Hacker News new | ask | show | jobs
by kentt 3427 days ago
It's disappointing that all the comments are so negative. This is a great idea and solves a real problem for a lot of use cases.

I remembering years ago Facebook says it had this problem. A lot of the comments were centered around that you could change your codebase to for what git can do. I'm glad there's another option now.

5 comments

Yes they did. They choose to scale out Mecurial to solve their problem. Wonder if they still use Mercurial?

https://code.facebook.com/posts/218678814984400/scaling-merc...

Both Facebook and Google are continuing to contribute to Mercurial, so they both have some vested interest in it. If you poke around the commits on the repo[0] you'll see commits from people with @fb.com and @google.com email addresses. The mailing lists also has activity from both companies still.

As well, the Mercurial team does quarterly sprints (I believe), and Google is hosting the next one[1].

[0] https://www.mercurial-scm.org/repo/hg

[1] https://www.mercurial-scm.org/wiki/4.2sprint

Sprints are twice a year, once in the US and once in Europe.
They do. Durham Goode (Tech Lead on Source Control at Facebook) just held a talk at Git-Merge about how they scaled Mercurial at Fb. They seem to be quite happy with it, albeit applying quite a few restrictions on their internal users that are not really transferable to the general (outside-corporate) usage of VCS (for example only rebases are allowed, directly committing to master all the time, etc.)
That's actually pretty comparable to how we tend to operate the Mercurial project, FYI. We tend to prefer rebase to merge for feature work.
Do you use Changeset Evolution?
Very small fraction of FB engineers use Changeset Evolution.

We have new workflows based on some of the underpinnings of Evolution, but without the UI confusion.

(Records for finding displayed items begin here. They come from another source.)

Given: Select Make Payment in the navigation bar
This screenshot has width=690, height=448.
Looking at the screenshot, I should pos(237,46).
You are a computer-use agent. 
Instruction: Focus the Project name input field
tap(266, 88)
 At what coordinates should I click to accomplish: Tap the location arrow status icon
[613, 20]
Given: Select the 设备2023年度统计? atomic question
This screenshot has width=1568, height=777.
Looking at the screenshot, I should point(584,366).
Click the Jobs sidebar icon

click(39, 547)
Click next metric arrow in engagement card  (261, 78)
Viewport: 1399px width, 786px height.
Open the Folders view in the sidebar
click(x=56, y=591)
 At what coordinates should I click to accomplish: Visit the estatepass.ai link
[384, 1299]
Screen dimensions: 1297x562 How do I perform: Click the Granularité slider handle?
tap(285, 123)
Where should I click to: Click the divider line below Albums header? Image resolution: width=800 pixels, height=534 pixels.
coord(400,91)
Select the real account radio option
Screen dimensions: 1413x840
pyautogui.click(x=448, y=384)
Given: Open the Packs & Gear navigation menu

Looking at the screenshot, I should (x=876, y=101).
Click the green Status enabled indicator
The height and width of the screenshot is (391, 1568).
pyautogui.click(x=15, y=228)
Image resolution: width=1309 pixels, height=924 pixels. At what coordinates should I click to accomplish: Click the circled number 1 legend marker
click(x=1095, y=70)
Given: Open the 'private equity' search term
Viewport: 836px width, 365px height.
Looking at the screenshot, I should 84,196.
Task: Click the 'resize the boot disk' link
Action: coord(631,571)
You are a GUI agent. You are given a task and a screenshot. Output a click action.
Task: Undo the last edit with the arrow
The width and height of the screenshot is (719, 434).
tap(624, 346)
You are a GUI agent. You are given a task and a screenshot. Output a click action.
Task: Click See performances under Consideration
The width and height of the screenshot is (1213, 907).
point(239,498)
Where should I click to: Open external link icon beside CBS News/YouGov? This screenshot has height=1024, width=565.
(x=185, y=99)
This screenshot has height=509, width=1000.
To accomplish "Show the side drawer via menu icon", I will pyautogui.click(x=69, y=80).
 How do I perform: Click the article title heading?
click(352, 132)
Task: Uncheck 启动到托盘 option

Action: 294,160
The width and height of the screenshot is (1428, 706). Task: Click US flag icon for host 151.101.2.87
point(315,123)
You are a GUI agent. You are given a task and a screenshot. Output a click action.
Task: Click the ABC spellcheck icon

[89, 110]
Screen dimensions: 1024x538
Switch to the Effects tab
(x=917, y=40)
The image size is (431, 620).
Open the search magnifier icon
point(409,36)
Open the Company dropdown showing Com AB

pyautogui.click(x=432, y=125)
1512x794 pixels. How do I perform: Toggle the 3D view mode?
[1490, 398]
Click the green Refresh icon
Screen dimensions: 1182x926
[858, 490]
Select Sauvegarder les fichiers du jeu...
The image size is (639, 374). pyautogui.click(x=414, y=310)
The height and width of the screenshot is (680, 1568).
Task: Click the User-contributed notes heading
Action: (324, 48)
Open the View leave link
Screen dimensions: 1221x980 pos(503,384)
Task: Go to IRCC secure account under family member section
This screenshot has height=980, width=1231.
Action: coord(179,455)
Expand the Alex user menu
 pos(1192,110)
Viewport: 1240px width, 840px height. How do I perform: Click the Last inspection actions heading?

They did a couple of months ago so I assume they still do.
Also don't think that this is a good idea. Git is a Distributed Version Control https://en.wikipedia.org/wiki/Distributed_version_control, the main benefit of which is "allows many software developers to work on a given project without requiring them to share a common network". Seems like with GVFS they are making DVC to be a CVS (https://en.wikipedia.org/wiki/Concurrent_Versions_System) again. What is the point? There are a lot of good CVS systems around. They just to give cool kids access to cool tools? I believe there are plenty bridges between CVS and git already implemented, which also allows you to checkout only part of the CVS tree.

At Splunk we had the same problem, our source code was stored in CVS (perforce), but we wanted to switch to git. And not only because we really wanted to use git, but to simplify our development process, mainly because of the much easier branching model (lightweight branching also is available in perforce, but to get it we still needed to do some upgrades on our servers). We also had a problem that at the beginning we had very large working tree, don't think it was 200-300Gb, I believe it was 10x less, and actually required 4-5 seconds for git status. This was not appropriate for us, so we worked on our source code and release builds to split it in several git repos to make sure that git status will take not more than 0.x seconds.

My point is use right tools for right jobs. 4-5 seconds for git status is still a huge problem, I would prefer to use CVS instead if that will not require me to wait 5 seconds for each git status invocation.

> I believe there are plenty bridges between CVS and git already implemented, which also allows you to checkout only part of the CVS tree.

How many of them have you used? I've used a couple, to interact with large code bases on the rough order of 300GB. In my experience they don't work very well, because you have to be hygienic about the commands you run or some part of your Git state gets out of sync with some part of your state for the other source control system. So I gave up on those, and I use something similar to Microsoft's solution at work on a daily basis. It's a real pleasure by comparison, and in spite of that I still call myself a Git fan (about 10 years of heavy Git use now). At work the code base is monolithic and everyone commits directly to trunk (at a ridiculous rate, too).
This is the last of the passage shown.